- THE TASK -
Show every line in the entries below where the word "agent" appears.

─── RECORDS TO PROCESS ───

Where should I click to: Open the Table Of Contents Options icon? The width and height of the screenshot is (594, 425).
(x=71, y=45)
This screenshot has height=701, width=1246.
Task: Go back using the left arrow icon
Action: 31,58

───
─── RECORDS TO PROCESS ───

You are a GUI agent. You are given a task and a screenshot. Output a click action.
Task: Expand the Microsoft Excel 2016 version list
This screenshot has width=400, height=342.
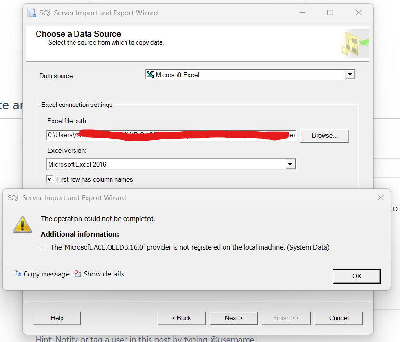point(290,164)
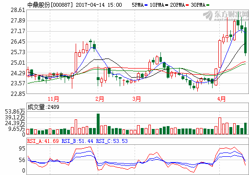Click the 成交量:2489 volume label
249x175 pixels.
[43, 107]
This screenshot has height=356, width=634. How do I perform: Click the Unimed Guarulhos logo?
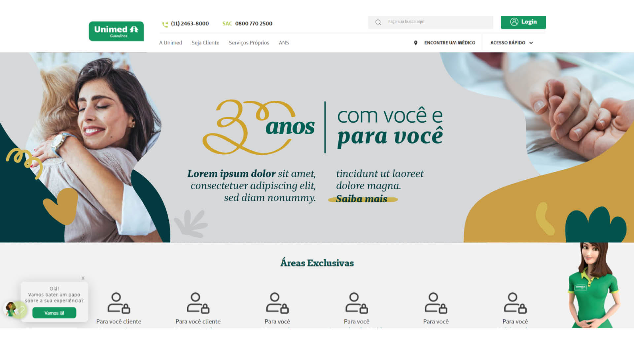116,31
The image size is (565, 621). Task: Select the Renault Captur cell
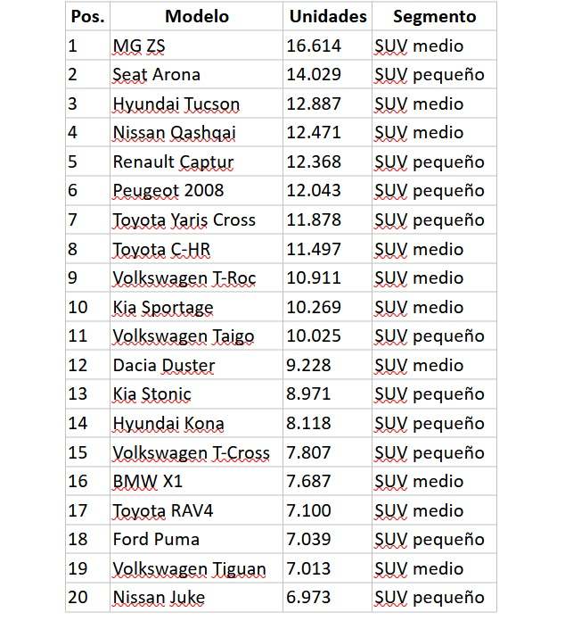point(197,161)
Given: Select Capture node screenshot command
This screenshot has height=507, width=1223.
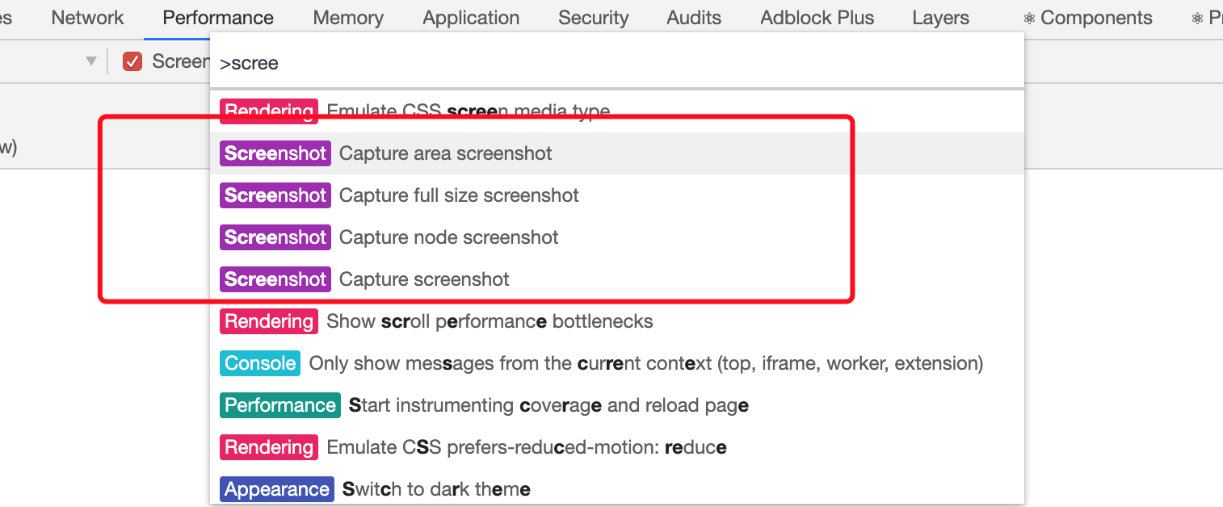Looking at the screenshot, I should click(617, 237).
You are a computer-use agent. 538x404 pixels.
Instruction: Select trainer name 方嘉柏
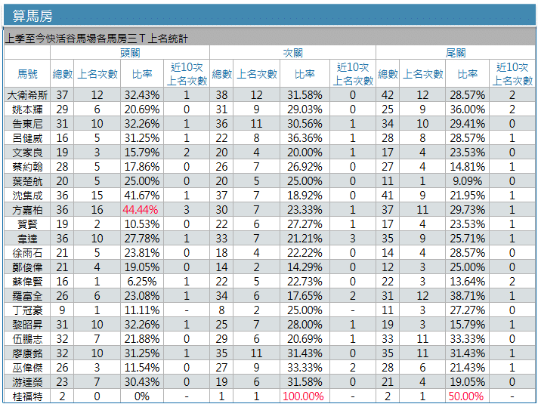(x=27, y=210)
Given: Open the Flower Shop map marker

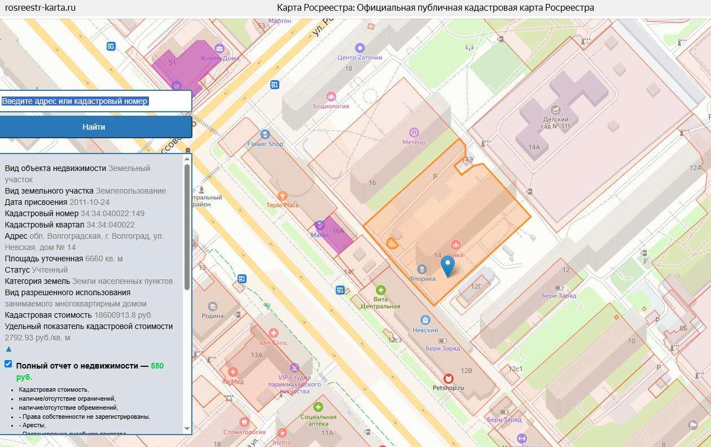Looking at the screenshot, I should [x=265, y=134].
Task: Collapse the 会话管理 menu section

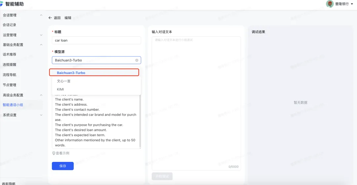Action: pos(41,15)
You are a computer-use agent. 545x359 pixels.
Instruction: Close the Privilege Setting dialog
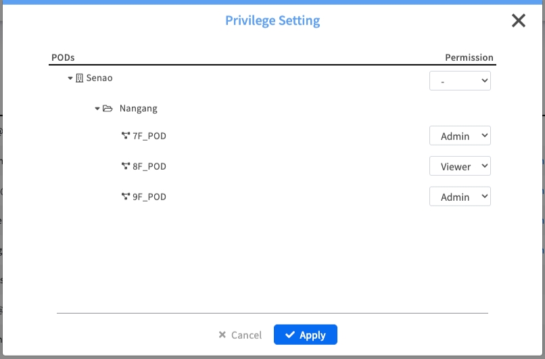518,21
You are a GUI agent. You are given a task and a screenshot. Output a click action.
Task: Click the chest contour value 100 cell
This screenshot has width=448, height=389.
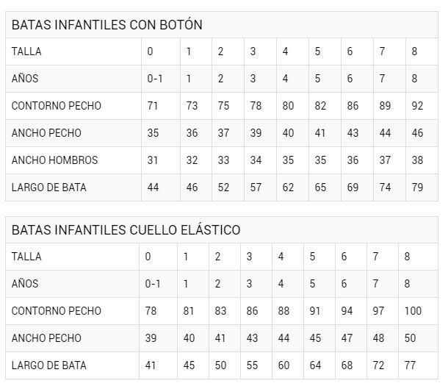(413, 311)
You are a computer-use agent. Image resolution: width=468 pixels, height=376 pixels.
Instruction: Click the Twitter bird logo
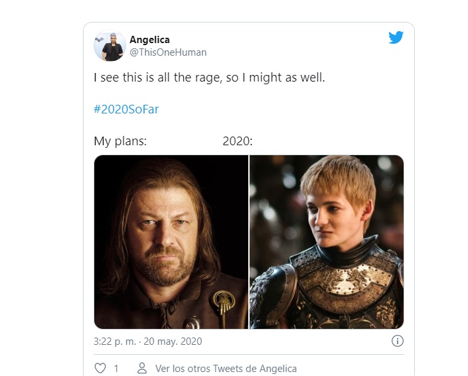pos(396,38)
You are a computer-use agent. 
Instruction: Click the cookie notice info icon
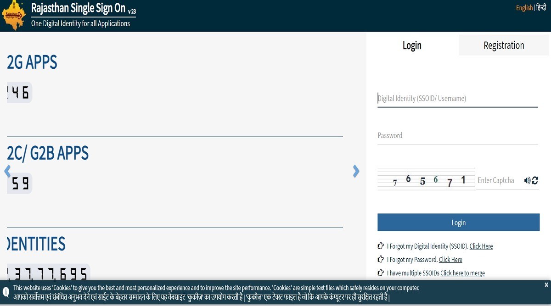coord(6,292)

───
─── RECORDS TO PROCESS ───

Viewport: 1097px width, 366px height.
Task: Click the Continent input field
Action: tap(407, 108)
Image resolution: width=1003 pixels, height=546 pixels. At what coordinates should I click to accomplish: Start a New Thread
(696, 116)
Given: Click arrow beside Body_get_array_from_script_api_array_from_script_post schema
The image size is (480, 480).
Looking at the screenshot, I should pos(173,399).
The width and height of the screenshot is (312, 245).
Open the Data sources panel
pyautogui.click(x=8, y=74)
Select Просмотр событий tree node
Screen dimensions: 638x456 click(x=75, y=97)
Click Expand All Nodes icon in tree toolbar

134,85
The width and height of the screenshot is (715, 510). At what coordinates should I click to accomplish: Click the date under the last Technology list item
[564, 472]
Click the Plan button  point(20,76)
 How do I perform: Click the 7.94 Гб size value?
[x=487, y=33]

───

- ANSWER BELOW -
You are a GUI agent. You are given a task and a screenshot. Output a click action.
You are a computer-use agent. 538x404 pixels.
You are a computer-use agent. 545x359 pixels.
You are a GUI agent. You are given a task and a screenshot. Output a click action.
You are a computer-use agent. Image resolution: width=468 pixels, height=376 pixels.
You are a computer-use agent. 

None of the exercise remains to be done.